§ **Entries shown**

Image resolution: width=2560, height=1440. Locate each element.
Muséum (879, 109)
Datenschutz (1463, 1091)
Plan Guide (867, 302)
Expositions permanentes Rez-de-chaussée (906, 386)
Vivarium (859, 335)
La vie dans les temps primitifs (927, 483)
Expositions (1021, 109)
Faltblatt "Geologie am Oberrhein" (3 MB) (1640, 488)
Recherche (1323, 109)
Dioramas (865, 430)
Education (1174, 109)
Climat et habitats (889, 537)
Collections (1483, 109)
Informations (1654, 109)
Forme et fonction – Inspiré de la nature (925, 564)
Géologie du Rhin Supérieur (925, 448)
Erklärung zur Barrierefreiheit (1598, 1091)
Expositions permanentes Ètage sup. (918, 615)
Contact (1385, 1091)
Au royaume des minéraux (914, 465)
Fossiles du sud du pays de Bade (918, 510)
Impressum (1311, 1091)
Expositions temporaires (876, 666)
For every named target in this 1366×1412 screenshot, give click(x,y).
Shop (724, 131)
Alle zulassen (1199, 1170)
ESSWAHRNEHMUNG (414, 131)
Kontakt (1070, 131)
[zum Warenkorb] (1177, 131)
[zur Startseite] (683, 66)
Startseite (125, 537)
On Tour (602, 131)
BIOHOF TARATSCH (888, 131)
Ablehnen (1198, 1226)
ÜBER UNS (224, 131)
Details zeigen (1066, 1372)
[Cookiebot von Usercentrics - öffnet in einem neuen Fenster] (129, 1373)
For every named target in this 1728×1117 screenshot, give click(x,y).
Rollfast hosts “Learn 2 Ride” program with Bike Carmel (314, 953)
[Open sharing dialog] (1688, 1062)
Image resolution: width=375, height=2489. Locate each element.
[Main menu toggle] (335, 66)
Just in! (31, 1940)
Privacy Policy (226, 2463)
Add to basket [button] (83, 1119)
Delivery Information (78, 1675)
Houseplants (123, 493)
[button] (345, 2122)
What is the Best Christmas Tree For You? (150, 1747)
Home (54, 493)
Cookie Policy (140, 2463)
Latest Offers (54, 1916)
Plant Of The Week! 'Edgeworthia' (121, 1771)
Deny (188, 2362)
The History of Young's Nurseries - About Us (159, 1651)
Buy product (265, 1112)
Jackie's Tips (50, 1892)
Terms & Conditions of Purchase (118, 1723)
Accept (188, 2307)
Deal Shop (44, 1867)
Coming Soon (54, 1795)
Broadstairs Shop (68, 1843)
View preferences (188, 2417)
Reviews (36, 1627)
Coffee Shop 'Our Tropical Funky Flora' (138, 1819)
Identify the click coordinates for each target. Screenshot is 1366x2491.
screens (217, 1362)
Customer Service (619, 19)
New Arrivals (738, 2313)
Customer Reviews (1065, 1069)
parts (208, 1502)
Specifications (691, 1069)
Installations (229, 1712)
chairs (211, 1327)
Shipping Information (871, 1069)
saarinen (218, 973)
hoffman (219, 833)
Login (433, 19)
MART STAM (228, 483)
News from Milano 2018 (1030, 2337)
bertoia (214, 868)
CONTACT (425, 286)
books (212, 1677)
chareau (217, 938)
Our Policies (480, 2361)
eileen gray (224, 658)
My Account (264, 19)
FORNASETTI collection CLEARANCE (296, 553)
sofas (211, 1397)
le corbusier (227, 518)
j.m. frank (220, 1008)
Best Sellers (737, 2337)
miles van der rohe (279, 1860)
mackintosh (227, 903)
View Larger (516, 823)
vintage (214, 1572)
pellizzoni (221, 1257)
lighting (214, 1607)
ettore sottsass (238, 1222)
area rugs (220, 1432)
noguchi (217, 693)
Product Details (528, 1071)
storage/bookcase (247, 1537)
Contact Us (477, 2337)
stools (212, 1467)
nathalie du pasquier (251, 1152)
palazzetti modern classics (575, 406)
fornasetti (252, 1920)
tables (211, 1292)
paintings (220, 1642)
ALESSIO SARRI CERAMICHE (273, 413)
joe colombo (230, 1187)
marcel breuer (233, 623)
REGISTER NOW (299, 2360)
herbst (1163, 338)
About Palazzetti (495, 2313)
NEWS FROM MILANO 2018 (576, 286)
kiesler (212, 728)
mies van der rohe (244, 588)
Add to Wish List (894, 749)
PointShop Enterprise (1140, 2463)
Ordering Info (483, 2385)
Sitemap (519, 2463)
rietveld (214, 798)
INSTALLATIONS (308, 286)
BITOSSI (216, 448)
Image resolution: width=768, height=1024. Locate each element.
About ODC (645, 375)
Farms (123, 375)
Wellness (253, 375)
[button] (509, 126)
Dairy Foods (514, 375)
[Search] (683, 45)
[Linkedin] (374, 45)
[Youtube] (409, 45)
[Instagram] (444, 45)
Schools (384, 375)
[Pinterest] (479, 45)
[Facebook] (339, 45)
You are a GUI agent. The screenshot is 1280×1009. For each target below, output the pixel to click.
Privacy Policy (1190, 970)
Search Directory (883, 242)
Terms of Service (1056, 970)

§ **Work required**
Copy the material above word for word, taking the first line, the line containing "Forme et fonction", and every line between them, and nothing else.

§ **Output for this exercise**
Image resolution: width=2560, height=1440. Locate each element.
Muséum (879, 109)
Datenschutz (1463, 1091)
Plan Guide (867, 302)
Expositions permanentes Rez-de-chaussée (906, 386)
Vivarium (859, 335)
La vie dans les temps primitifs (927, 483)
Expositions (1021, 109)
Faltblatt "Geologie am Oberrhein" (3 MB) (1640, 488)
Recherche (1323, 109)
Dioramas (865, 430)
Education (1174, 109)
Climat et habitats (889, 537)
Collections (1483, 109)
Informations (1654, 109)
Forme et fonction – Inspiré de la nature (925, 564)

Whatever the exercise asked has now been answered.